A opinião de Carlos Freitas, diretor desportivo
A força nasce na competição interna
Em meados dos anos 80 e na década de 90, a Serie A era a mais desejada por todo e qualquer jogador de elite. Fora dos três grandes do Norte, Juventus, Milan e Inter, não faltaram grandes nomes em clubes de outra dimensão. Zico (Udinese), Falcão (Roma), Socrates (Fiorentina), Junior (Torino), Batistuta (Fiorentina), Caniggia (Atalanta), Francescoli (Cagliari), apenas alguns exemplos da dificuldade que era entrar na Liga com maior "glamour", à época.
Na memória de todos está o legado de Arrigo Sacchi, ele que fora a surpreendente aposta de Silvio Berlusconi em Fevereiro de 1986, data da sua chegada aos "rossoneri". Um trio de holandeses, Marco van Basten, Ruud Gullit e Frank Rijkaard, deu corpo a um projeto futebolístico com traços vincados de uma eficácia arrasadora e de uma beleza inolvidável.

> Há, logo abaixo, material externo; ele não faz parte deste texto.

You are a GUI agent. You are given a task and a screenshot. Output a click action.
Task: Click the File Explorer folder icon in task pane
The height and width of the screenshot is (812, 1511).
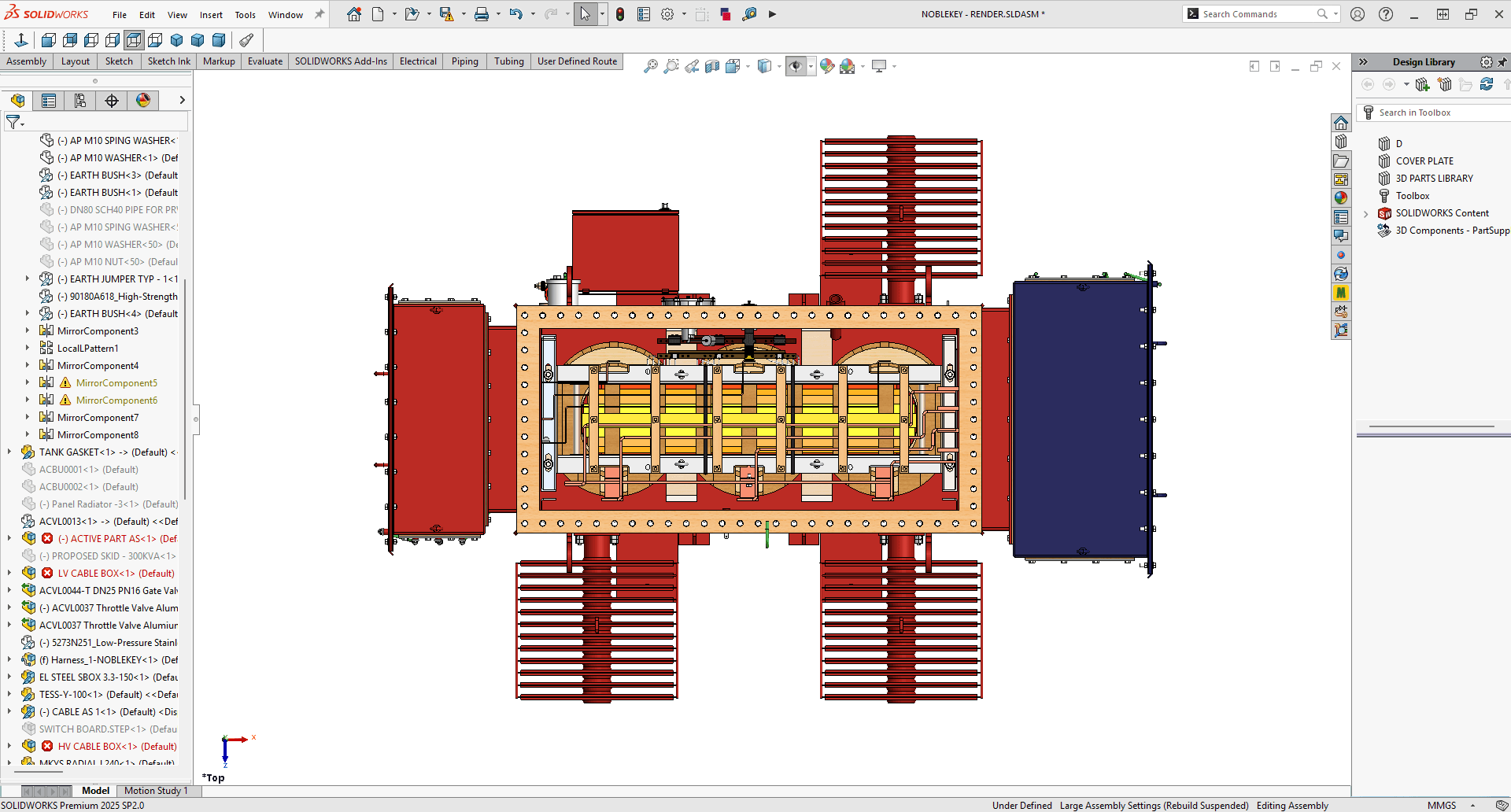(1342, 161)
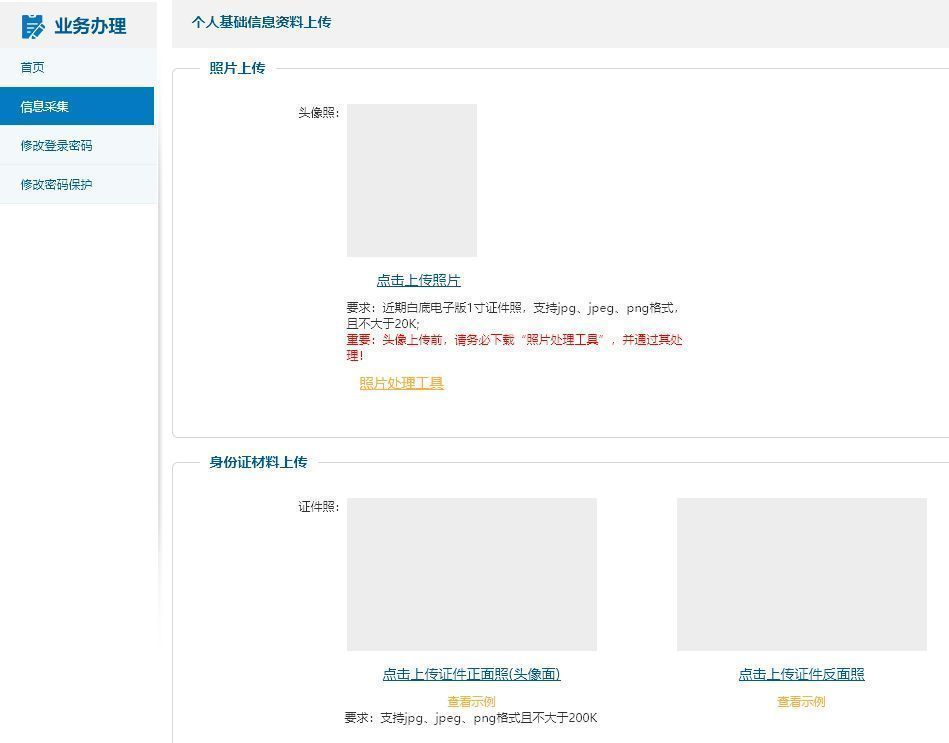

Que dizer do Nápoles,de Maradona, Careca e Alemão? Da Juventus, de Platini e Boniek? Do Inter de Milão, com Brehme, Matthaeus e Klismann? Do Parma, com Fernando Couto, Brolin e Asprilla? Era Itália no esplendor de um poder arrebatador, que ditava leis na Europa.
Hoje, os tempos são outros e a Série A tem a concorrência da Premier League, La Liga, Bundesliga e Ligue 1, prevalecendo outros atributos competitivos. É difícil ter sucesso em Itália sem rigor tático, intensidade e estrutura física. Obviamente, existirão sempre exceções e muitos recordam a plasticidade do jogo de Maurizio Sarri com o Nápoles, onde Callejón, Mertens e Insigne ensaboavam o juízo aos antagonistas. Mas... não ganhou. Essa glória ficou para Luciano Spaletti.
A força das equipas italianas na Europa nasce na competitividade da competição interna. Arrisco a dizer que Roma e Fiorentina tiveram uma dúzia de jogos na Serie A com um grau de dificuldade superior a qualquer um dos que efetuaram na Liga Europa e na Conference League de 2022/23. A valia intrínseca das equipas, a sagacidade dos treinadores, a preparação e competência dos diretores desportivos é patente e justifica a Renascença.